Recorded information:
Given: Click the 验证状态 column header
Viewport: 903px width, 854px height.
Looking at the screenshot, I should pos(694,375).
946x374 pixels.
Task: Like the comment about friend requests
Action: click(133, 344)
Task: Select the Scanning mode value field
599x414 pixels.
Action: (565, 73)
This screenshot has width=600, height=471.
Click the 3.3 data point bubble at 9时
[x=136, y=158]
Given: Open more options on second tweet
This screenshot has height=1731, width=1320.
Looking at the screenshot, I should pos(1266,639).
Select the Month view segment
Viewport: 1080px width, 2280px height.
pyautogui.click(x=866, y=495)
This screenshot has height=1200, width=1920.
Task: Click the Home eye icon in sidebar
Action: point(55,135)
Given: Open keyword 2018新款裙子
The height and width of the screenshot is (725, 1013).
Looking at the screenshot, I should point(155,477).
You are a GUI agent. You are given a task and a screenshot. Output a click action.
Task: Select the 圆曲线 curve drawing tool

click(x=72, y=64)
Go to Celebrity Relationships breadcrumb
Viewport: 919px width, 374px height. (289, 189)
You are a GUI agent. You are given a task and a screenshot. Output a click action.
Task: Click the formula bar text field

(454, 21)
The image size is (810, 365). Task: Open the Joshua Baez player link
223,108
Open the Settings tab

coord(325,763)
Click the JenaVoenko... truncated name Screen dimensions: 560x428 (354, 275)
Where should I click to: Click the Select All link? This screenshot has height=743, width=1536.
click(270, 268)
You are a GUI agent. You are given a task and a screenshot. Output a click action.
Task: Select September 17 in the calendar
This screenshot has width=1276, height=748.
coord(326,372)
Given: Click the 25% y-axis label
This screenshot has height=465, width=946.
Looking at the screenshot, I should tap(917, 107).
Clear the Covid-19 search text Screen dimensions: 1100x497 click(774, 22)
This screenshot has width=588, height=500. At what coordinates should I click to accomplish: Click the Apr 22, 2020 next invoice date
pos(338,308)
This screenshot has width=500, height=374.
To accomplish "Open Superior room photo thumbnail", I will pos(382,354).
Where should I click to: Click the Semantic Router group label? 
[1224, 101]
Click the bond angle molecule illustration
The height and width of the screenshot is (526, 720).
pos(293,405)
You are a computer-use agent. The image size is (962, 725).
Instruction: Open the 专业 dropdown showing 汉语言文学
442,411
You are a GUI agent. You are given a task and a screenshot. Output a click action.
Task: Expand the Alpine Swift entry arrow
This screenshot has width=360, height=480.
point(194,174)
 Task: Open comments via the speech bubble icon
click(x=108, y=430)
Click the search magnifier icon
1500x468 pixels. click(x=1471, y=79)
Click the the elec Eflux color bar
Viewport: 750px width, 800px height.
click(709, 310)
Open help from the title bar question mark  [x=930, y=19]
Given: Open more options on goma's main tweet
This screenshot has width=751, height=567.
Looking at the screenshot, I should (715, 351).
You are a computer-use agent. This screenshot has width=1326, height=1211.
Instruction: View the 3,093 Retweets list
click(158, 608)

What this task involves:
Filter the entries and copy each line with "computer".

Exercise response:
You are a computer-use agent. The image size is (962, 725).
You are a computer-use agent. This screenshot has width=1326, height=1211.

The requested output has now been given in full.